SUPPLIED INFORMATION Start Marker
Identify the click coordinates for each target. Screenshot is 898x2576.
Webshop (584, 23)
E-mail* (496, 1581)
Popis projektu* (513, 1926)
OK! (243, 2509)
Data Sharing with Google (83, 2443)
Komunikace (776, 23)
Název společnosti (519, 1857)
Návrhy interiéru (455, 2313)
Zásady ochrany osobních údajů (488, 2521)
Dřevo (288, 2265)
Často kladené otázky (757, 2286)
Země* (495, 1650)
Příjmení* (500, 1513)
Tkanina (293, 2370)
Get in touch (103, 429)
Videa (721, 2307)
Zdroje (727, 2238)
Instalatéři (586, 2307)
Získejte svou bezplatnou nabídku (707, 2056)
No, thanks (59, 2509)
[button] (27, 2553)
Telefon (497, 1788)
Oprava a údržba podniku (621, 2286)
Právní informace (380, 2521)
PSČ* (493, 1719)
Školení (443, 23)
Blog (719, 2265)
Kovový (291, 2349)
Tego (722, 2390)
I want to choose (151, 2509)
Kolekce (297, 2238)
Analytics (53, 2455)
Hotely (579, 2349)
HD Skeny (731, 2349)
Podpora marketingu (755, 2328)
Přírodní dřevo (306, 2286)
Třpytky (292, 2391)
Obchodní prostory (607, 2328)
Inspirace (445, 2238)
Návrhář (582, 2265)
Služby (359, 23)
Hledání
SUPPLIED INFORMATION End Marker
EXERCISE GOAL — The entries above must be retyped exactly, down to the last character.

REPLY TO THE EXERCISE —
Identify the click coordinates for each target. Screenshot is 898x2576.
Webshop (584, 23)
E-mail* (496, 1581)
Popis projektu* (513, 1926)
OK! (243, 2509)
Data Sharing with Google (83, 2443)
Komunikace (776, 23)
Název společnosti (519, 1857)
Návrhy interiéru (455, 2313)
Zásady ochrany osobních údajů (488, 2521)
Dřevo (288, 2265)
Často kladené otázky (757, 2286)
Země* (495, 1650)
Příjmení* (500, 1513)
Tkanina (293, 2370)
Get in touch (103, 429)
Videa (721, 2307)
Zdroje (727, 2238)
Instalatéři (586, 2307)
Získejte svou bezplatnou nabídku (707, 2056)
No, thanks (59, 2509)
[button] (27, 2553)
Telefon (497, 1788)
Oprava a údržba podniku (621, 2286)
Právní informace (380, 2521)
PSČ* (493, 1719)
Školení (443, 23)
Blog (719, 2265)
Kovový (291, 2349)
Tego (722, 2390)
I want to choose (151, 2509)
Kolekce (297, 2238)
Analytics (53, 2455)
Hotely (579, 2349)
HD Skeny (731, 2349)
Podpora marketingu (755, 2328)
Přírodní dřevo (306, 2286)
Třpytky (292, 2391)
Obchodní prostory (607, 2328)
Inspirace (445, 2238)
Návrhář (582, 2265)
Služby (359, 23)
Hledání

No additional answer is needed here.